● **TASK DESCRIPTION**: Starting at the line below with "Task: Open the console sidebar" and stopping at the line with "You are a computer-use agent. This", please print each line exactly, those two included, and skip every picture.

● **DATA FOR THIS TASK**:
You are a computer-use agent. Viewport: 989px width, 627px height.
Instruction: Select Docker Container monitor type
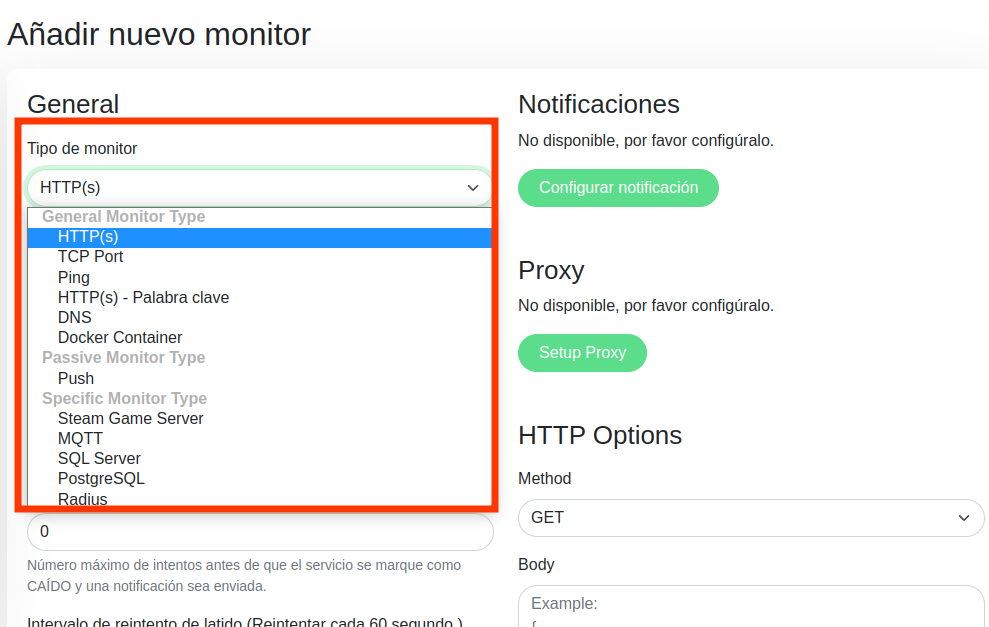[x=120, y=338]
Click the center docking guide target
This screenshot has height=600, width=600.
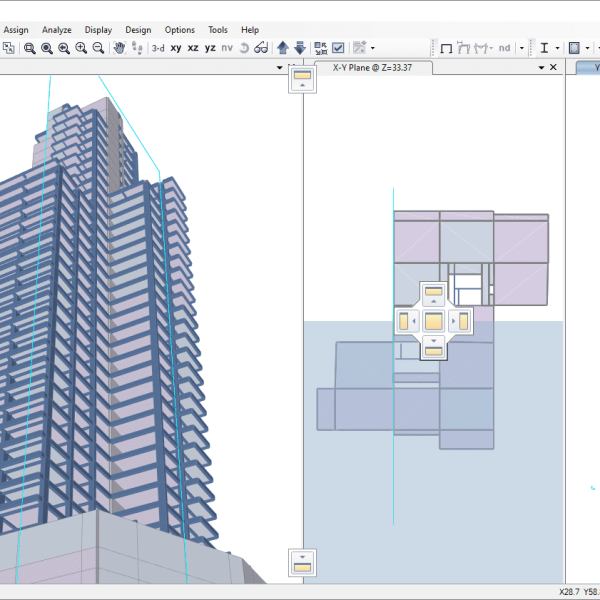point(433,321)
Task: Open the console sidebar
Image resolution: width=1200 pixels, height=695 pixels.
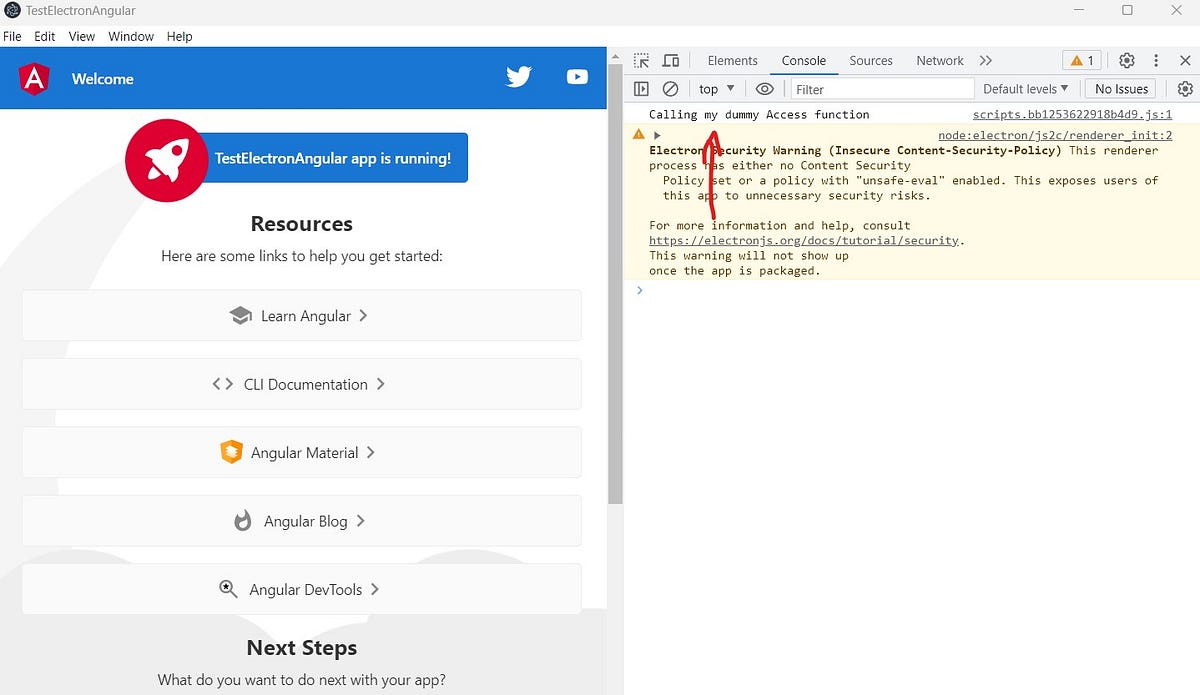Action: [641, 88]
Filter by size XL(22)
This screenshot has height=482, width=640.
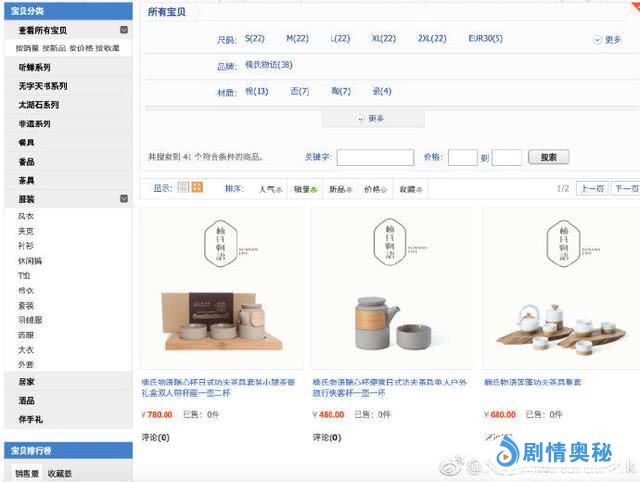click(384, 39)
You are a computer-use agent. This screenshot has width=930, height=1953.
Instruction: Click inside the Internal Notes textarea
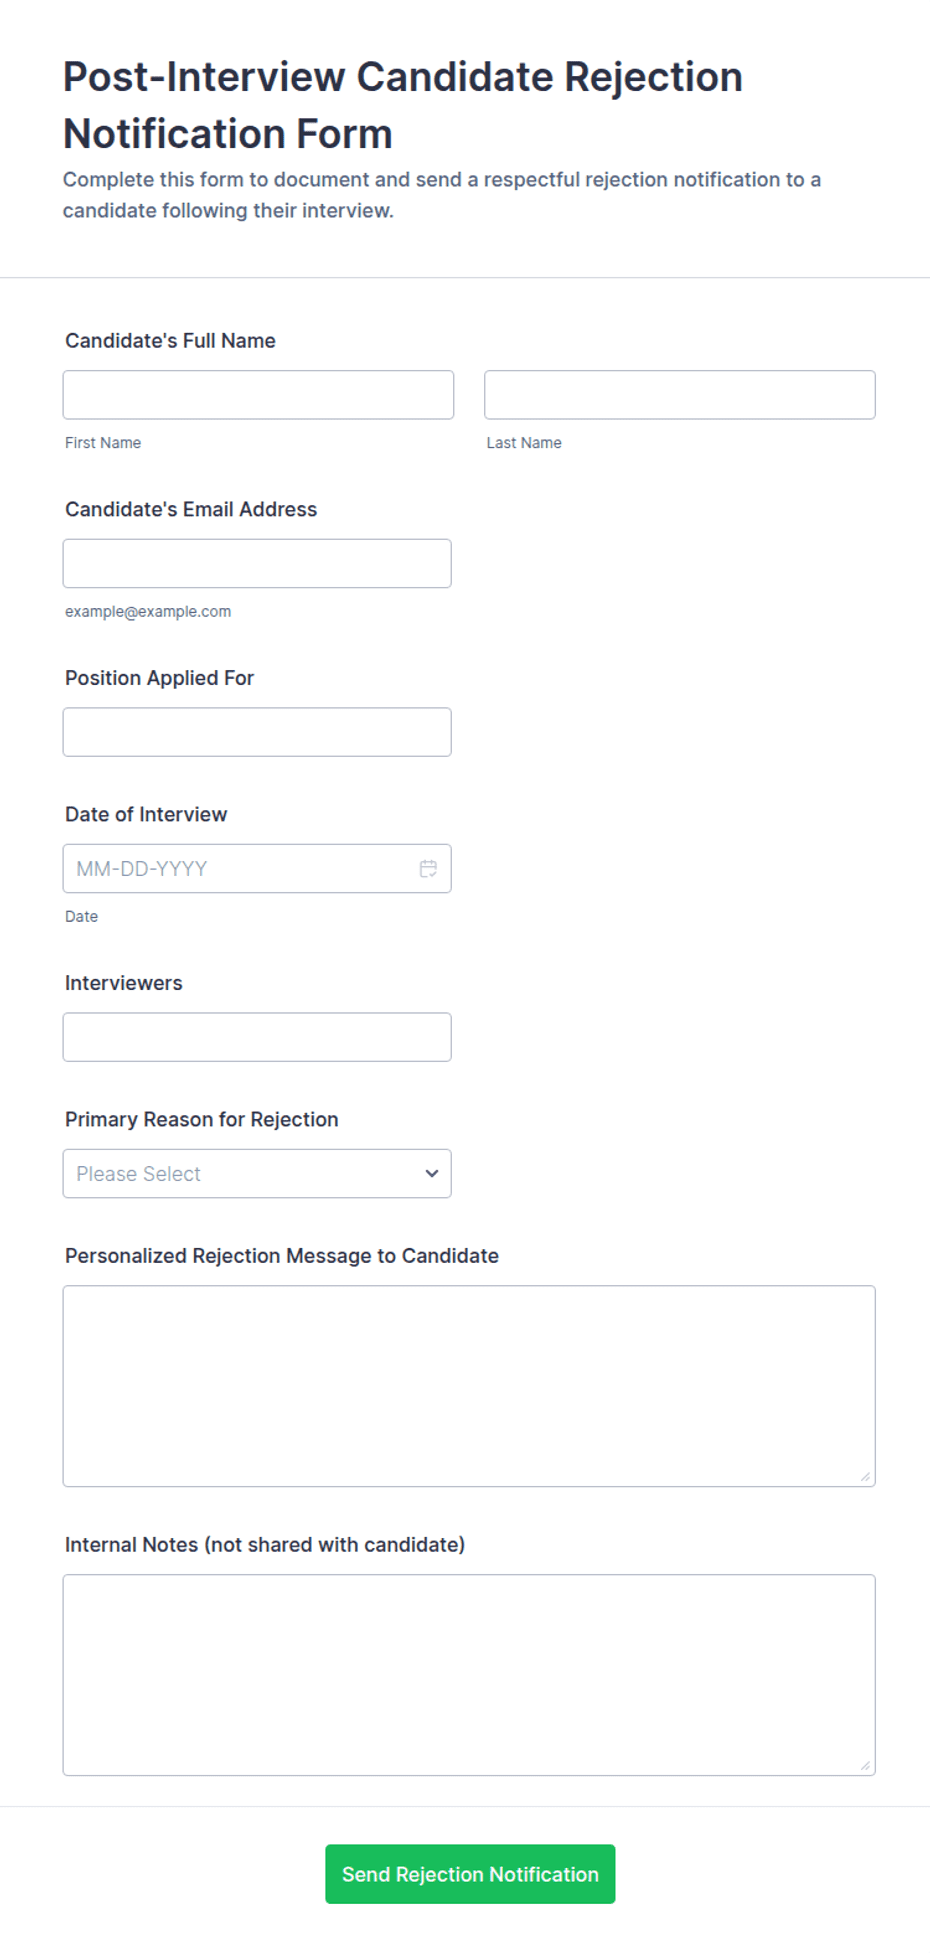tap(469, 1675)
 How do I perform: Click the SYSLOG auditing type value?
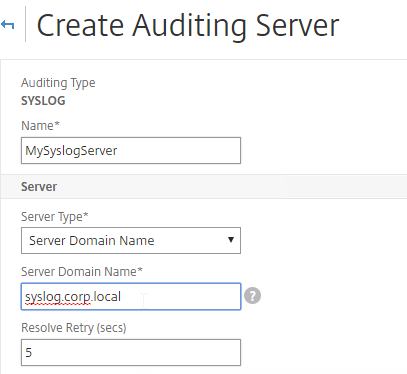(x=43, y=101)
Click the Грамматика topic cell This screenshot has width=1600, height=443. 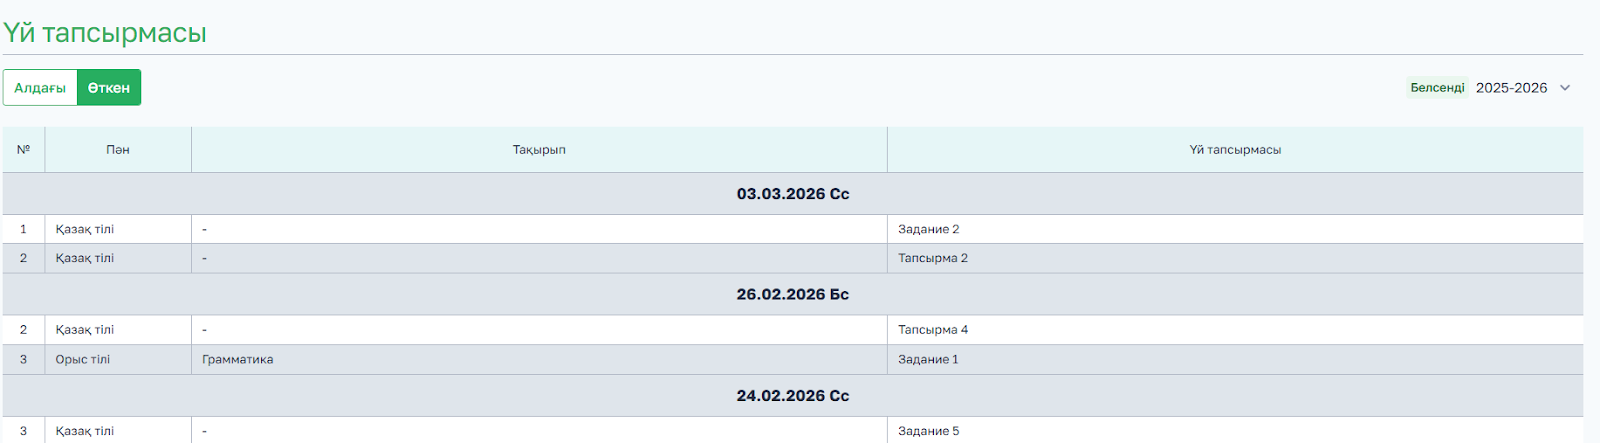point(238,360)
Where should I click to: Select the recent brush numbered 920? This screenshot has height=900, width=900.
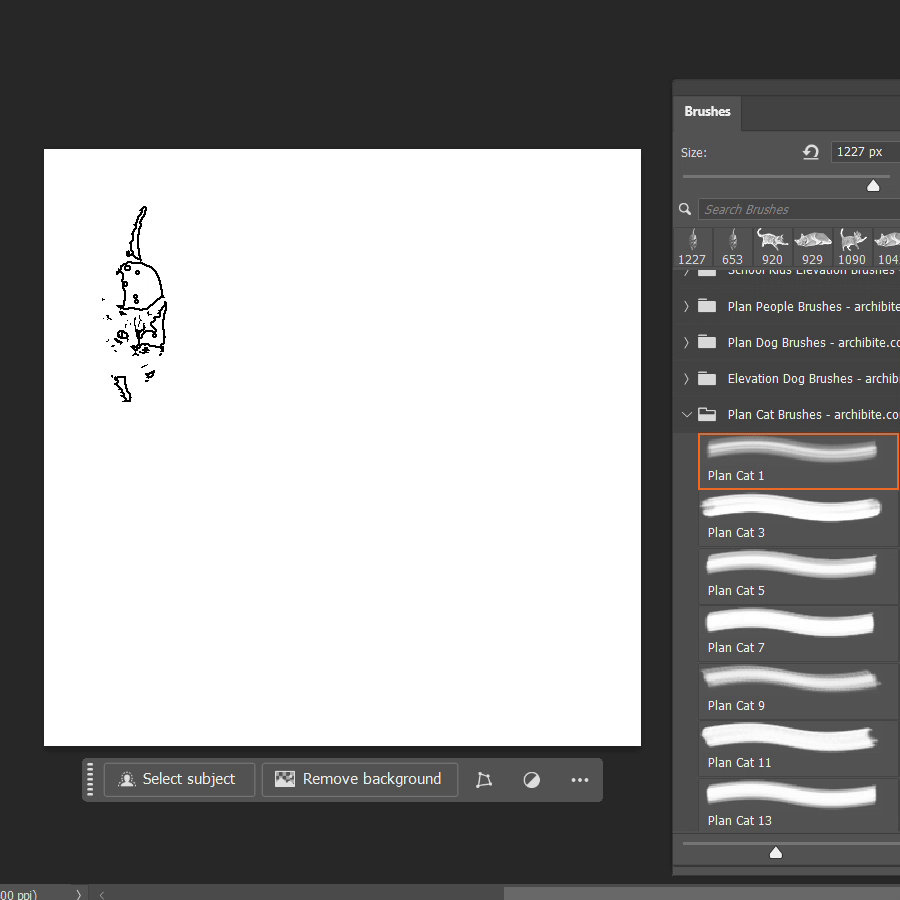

● **TASK ANSWER**:
Task: Open the console sidebar
Image resolution: width=1200 pixels, height=695 pixels.
Action: [641, 88]
Filter by size XL(22)
This screenshot has height=482, width=640.
click(384, 39)
You are a computer-use agent. This screenshot has width=930, height=1953.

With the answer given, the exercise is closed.